§ PROBLEM DETAILS: Find "Task: Toggle HUMIDIFIER" in the entries below; copy that line through the last, exactly, with no pictures.

Dataset excerpts:
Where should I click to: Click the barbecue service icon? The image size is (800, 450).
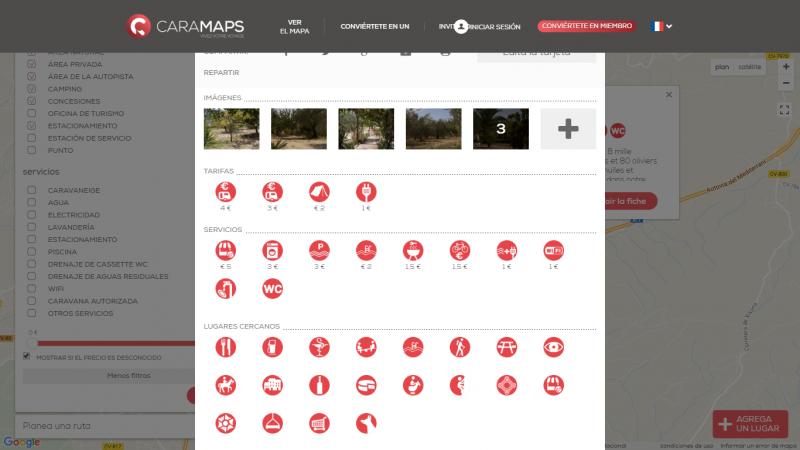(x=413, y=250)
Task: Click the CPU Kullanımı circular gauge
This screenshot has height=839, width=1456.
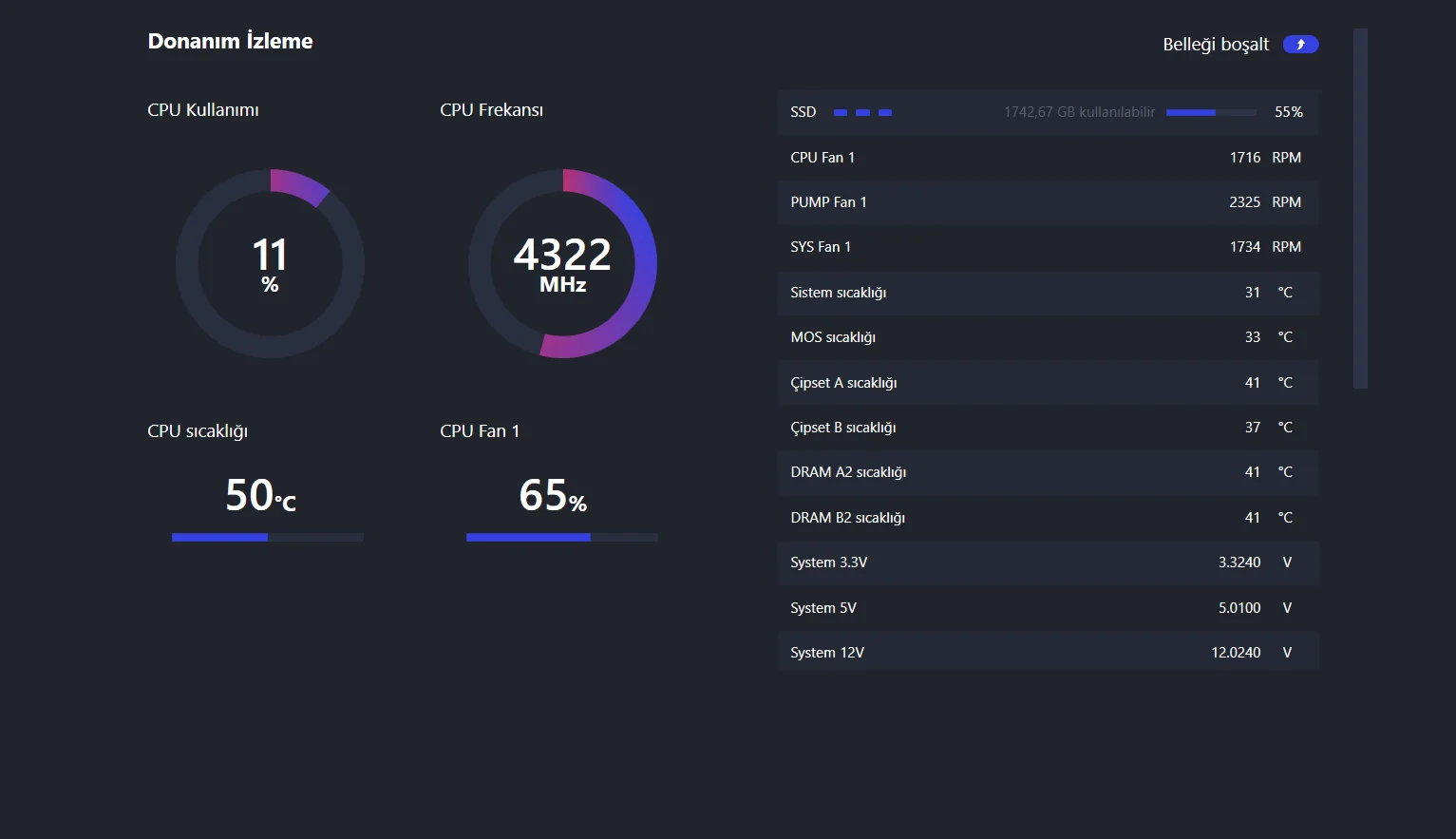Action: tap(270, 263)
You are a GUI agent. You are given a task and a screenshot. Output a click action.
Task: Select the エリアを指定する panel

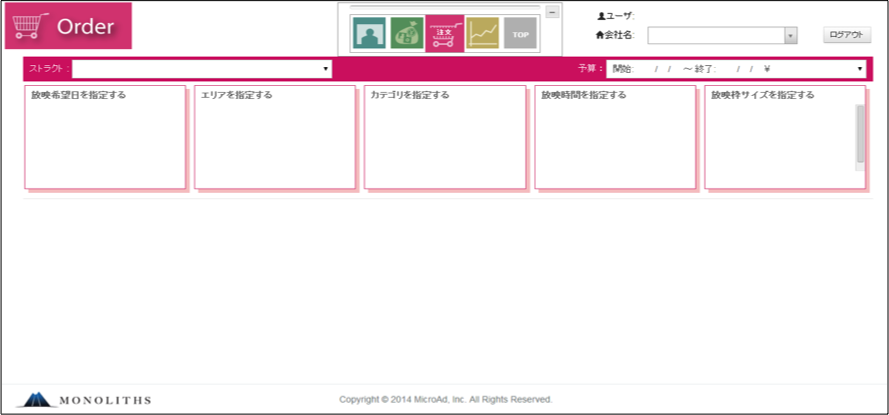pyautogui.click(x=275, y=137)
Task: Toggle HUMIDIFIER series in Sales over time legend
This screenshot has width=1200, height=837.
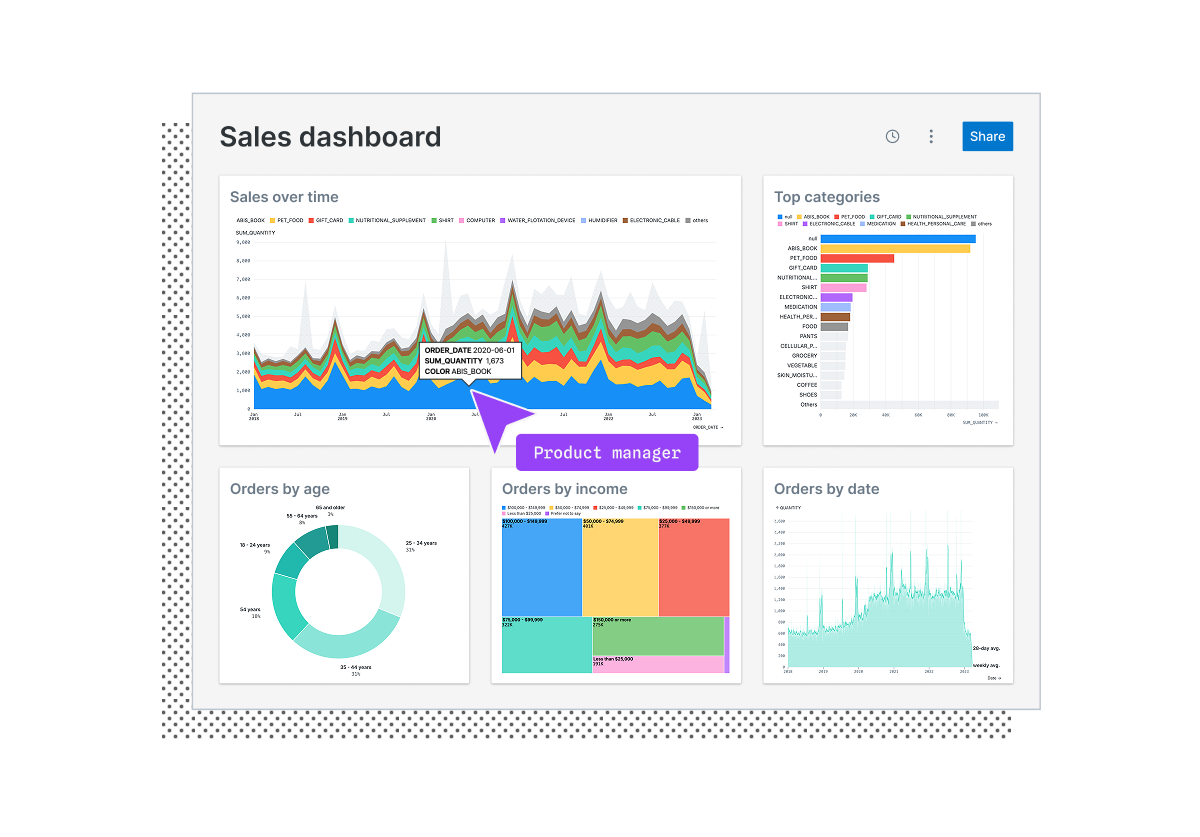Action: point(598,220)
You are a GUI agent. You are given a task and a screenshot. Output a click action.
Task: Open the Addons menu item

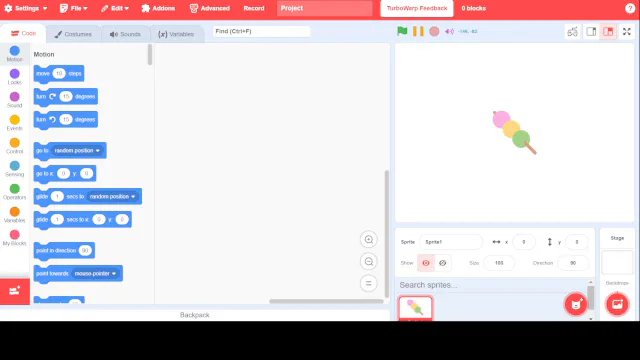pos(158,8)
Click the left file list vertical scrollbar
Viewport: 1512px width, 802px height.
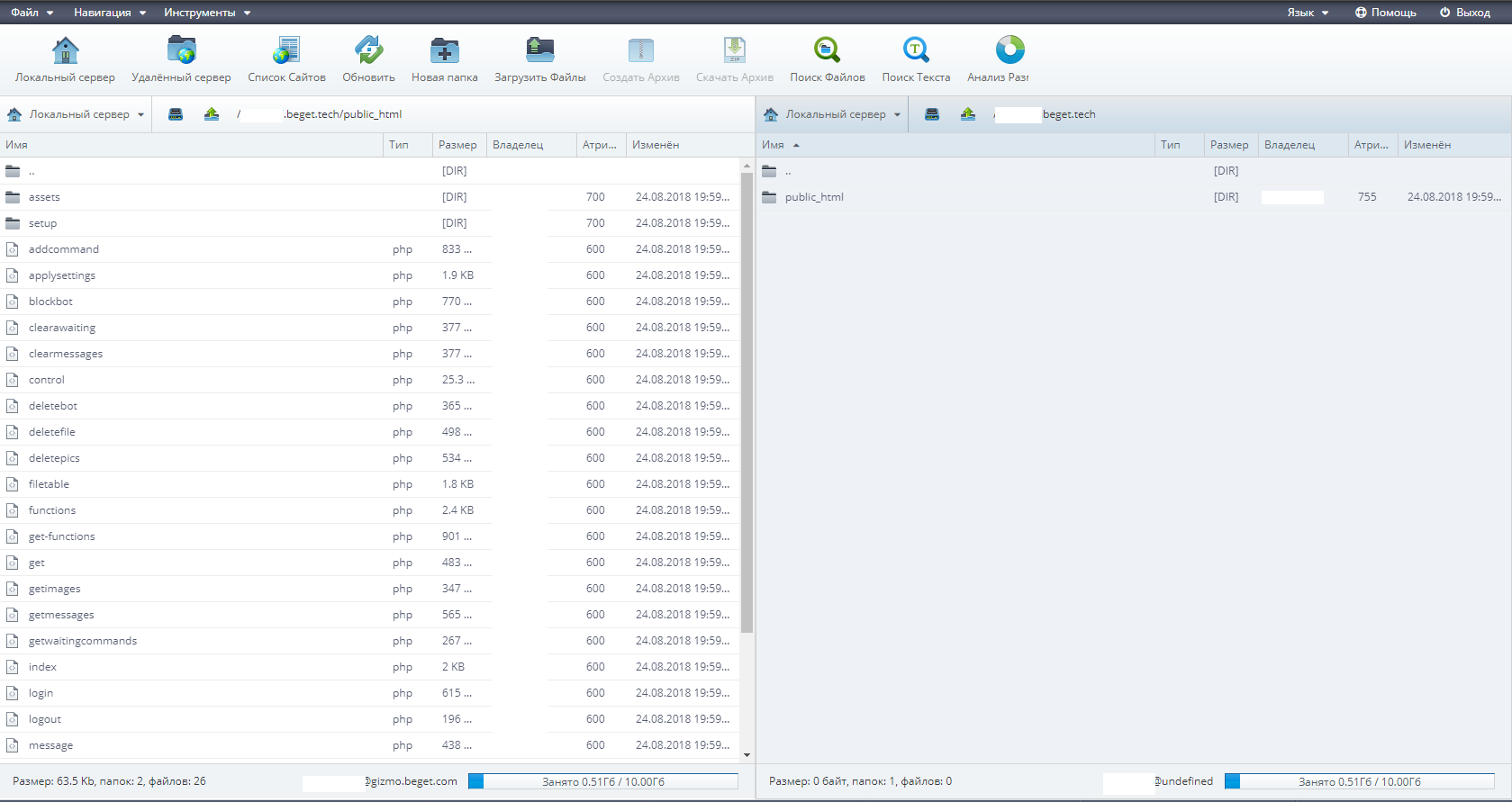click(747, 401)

§ TASK SOLUTION:
Task: Toggle HUMIDIFIER series in Sales over time legend
This screenshot has width=1200, height=837.
Action: point(598,220)
You are a GUI agent. You are given a task and a screenshot. Output a click action.
Task: Open the Addons menu item

pos(158,8)
Click the left file list vertical scrollbar
Viewport: 1512px width, 802px height.
click(747, 401)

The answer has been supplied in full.